ACTIVITY:
In the records below, one line contains "Instruction: Click the Mar 2021 axis label". Print that line and every line after it exactly, down to the final one.

┌─ DATA SHOWN

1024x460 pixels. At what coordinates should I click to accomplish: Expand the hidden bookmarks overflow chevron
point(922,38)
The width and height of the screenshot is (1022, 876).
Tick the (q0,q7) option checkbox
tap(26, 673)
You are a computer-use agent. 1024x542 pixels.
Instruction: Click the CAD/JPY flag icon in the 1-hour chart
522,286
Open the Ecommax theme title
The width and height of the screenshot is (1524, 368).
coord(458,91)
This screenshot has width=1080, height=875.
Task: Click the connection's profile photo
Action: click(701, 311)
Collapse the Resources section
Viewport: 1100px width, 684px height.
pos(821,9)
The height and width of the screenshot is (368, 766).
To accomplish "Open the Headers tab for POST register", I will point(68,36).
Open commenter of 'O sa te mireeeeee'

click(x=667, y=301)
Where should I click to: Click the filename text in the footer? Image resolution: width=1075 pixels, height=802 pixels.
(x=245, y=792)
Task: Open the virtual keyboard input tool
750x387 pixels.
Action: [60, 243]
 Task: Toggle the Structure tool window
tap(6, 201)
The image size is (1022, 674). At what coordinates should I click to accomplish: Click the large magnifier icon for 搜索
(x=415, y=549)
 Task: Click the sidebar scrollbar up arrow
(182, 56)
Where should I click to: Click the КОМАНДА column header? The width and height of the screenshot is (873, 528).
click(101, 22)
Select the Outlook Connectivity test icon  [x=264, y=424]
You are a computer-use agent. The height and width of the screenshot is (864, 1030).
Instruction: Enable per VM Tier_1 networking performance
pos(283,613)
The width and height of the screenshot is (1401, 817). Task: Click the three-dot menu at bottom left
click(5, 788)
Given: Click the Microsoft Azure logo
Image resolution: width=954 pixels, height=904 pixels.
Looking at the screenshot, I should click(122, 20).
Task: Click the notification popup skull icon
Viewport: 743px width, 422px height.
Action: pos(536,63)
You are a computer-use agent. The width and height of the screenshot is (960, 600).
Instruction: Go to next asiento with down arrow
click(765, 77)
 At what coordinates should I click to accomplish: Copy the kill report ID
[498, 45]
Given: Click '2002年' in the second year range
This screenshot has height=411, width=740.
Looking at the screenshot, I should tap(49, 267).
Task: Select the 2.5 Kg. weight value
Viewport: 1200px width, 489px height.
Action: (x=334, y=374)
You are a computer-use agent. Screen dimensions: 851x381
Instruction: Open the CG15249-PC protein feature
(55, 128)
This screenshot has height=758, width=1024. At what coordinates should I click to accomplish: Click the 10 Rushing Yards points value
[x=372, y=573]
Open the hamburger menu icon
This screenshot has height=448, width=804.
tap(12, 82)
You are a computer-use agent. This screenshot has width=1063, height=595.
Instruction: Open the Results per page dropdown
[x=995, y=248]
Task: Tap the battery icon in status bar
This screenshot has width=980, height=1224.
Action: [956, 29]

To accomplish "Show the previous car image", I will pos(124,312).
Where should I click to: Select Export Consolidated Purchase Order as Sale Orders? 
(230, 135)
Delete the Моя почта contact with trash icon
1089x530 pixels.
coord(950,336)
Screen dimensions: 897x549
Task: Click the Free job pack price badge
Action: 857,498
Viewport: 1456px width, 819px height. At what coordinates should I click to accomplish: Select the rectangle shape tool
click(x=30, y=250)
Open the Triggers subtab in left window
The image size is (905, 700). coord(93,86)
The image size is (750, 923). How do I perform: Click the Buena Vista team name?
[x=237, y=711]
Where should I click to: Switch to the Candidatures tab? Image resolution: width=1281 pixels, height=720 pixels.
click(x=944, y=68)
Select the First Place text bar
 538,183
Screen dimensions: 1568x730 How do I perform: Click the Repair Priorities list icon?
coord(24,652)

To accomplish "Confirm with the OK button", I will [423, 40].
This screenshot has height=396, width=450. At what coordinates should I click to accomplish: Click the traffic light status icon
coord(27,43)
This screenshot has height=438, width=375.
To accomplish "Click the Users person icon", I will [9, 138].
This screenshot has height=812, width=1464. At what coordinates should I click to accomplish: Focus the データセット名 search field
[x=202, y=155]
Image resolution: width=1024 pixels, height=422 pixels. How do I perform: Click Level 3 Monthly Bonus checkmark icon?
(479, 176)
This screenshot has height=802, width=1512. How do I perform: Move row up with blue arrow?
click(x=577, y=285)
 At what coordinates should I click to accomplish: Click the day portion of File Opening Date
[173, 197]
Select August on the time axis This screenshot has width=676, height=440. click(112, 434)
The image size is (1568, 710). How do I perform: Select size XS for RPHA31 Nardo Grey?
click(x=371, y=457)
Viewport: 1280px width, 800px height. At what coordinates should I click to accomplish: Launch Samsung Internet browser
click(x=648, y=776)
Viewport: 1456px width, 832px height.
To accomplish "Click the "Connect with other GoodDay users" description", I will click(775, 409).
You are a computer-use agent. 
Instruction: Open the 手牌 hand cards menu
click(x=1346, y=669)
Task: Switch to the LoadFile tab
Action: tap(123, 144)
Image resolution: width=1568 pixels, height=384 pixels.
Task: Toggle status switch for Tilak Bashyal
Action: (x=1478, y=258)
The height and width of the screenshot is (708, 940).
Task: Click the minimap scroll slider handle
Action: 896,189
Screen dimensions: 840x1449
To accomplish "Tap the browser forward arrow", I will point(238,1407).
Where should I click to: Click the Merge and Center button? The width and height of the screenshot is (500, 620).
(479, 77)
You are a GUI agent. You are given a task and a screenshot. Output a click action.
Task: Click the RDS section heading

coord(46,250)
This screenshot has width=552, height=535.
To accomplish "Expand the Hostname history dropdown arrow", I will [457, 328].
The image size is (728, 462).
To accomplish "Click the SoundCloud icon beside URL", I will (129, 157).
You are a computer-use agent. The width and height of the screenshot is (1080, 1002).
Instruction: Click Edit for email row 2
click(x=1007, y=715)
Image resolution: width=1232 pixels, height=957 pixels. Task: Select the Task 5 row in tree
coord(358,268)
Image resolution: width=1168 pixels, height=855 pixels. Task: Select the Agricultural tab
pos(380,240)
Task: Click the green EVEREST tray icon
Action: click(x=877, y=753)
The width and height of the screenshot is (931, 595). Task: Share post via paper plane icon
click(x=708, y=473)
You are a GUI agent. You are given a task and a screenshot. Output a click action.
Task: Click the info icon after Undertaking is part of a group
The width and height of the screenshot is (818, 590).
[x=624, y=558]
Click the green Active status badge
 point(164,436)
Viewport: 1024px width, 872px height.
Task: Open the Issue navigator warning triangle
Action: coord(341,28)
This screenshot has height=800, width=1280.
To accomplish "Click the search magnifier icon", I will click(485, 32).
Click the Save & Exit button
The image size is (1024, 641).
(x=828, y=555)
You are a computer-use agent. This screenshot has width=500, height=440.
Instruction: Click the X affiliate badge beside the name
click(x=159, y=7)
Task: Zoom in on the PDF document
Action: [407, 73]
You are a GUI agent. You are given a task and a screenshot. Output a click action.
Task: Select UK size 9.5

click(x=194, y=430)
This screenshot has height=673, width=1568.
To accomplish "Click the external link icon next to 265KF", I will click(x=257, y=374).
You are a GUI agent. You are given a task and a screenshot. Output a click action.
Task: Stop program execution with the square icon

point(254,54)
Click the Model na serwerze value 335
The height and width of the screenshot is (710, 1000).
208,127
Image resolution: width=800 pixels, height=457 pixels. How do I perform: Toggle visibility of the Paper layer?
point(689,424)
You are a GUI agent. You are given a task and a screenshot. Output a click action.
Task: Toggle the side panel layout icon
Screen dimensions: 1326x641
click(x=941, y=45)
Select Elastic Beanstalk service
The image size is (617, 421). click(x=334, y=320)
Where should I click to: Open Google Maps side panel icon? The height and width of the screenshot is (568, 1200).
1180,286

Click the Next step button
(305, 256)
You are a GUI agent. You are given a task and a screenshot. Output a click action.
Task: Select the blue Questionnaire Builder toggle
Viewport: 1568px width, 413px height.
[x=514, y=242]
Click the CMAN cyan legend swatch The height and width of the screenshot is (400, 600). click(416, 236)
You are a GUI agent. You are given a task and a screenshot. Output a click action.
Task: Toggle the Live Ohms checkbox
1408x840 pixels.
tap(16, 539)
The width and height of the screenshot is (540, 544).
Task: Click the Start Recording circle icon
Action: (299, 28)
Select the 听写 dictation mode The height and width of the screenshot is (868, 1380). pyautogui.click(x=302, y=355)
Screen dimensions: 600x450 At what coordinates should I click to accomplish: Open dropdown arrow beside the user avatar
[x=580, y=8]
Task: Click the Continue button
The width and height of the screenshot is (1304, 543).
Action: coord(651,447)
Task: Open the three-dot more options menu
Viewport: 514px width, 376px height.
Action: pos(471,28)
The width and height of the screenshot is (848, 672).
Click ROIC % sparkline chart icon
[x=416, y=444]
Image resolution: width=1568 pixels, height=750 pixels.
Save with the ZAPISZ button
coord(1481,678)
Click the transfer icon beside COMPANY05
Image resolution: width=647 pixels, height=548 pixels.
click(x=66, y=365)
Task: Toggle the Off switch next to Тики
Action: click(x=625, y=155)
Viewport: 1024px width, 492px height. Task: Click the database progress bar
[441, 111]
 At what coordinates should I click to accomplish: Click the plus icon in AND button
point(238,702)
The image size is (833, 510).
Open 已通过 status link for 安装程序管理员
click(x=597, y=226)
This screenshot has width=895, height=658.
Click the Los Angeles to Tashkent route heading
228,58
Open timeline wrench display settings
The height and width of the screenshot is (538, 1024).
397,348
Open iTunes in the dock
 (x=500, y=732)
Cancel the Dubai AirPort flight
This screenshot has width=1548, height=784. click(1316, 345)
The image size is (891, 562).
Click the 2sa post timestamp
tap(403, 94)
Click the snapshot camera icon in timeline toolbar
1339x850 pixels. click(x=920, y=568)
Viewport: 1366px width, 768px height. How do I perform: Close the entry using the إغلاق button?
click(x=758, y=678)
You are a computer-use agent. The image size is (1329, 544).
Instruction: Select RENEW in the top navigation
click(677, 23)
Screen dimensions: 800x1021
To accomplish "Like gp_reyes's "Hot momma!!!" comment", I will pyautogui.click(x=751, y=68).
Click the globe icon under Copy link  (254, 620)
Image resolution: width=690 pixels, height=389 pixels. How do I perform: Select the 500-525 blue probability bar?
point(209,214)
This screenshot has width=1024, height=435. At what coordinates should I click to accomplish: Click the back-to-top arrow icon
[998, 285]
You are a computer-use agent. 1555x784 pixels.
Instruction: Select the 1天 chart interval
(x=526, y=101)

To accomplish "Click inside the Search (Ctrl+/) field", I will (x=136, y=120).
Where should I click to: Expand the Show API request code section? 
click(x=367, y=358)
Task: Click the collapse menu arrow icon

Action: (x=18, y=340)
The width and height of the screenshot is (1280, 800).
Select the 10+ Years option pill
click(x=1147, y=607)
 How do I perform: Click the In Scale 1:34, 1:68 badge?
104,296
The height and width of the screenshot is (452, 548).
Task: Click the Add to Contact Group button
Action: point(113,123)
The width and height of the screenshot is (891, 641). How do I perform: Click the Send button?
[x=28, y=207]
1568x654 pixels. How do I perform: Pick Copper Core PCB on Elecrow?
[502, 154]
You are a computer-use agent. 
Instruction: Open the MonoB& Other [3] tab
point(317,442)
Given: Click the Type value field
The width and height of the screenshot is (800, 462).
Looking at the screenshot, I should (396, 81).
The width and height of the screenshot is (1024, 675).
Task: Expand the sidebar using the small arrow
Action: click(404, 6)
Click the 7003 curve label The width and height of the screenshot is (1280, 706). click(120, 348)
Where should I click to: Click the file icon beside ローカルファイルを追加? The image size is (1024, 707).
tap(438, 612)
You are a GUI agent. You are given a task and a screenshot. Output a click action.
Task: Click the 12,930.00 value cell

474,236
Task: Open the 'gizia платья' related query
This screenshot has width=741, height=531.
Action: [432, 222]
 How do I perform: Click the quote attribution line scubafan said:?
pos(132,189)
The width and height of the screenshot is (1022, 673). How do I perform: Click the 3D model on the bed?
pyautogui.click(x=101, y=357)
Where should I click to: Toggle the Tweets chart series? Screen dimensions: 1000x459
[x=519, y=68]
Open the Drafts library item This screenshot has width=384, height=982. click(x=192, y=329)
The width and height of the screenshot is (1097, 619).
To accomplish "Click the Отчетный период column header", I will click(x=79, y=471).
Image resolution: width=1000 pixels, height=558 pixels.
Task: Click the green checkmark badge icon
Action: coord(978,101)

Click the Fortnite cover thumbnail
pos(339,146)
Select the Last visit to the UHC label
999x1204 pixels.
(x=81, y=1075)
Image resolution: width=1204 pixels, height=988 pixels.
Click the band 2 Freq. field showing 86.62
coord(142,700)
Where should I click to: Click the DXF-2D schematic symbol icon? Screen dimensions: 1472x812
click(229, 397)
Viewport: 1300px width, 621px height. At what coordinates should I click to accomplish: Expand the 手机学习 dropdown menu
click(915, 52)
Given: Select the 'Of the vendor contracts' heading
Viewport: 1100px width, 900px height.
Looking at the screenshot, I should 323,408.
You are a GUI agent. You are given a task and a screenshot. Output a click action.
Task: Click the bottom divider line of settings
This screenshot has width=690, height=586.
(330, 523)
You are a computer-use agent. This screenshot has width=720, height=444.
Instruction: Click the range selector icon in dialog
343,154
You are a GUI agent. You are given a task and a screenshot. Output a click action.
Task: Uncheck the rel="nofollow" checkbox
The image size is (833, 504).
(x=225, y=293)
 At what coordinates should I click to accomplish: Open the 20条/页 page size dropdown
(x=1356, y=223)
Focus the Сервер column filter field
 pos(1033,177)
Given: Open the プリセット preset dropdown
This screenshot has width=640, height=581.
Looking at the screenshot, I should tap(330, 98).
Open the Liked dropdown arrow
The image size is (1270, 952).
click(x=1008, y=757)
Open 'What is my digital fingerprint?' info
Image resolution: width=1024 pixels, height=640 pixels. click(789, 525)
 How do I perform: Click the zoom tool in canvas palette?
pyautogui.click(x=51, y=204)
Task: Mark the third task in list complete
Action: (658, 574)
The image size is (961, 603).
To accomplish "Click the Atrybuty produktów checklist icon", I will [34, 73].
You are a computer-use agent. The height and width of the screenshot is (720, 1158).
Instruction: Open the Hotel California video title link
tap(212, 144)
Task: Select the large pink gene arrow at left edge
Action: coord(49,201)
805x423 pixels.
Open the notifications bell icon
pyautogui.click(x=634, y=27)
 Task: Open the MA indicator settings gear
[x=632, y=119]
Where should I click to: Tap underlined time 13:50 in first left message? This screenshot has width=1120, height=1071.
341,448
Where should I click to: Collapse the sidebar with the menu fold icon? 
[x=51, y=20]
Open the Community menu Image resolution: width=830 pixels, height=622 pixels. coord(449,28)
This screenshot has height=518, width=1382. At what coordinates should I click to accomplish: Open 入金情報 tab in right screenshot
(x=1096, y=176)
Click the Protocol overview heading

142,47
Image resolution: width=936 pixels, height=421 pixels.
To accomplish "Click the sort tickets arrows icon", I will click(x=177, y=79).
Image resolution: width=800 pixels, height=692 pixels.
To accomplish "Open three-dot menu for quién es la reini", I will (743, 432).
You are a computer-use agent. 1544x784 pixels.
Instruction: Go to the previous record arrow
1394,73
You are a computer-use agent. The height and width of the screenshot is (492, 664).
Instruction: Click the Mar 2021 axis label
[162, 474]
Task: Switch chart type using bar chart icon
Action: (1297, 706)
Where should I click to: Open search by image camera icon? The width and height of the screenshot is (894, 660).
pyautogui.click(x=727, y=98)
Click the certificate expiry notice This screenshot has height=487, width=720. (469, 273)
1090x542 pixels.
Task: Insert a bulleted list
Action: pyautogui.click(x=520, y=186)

└─

SOLUTION TO THIS EXERCISE:
Instruction: Click the Mar 2021 axis label
[162, 474]
Task: Switch chart type using bar chart icon
Action: (1297, 706)
Where should I click to: Open search by image camera icon? The width and height of the screenshot is (894, 660).
pyautogui.click(x=727, y=98)
Click the certificate expiry notice This screenshot has height=487, width=720. (469, 273)
1090x542 pixels.
Task: Insert a bulleted list
Action: pyautogui.click(x=520, y=186)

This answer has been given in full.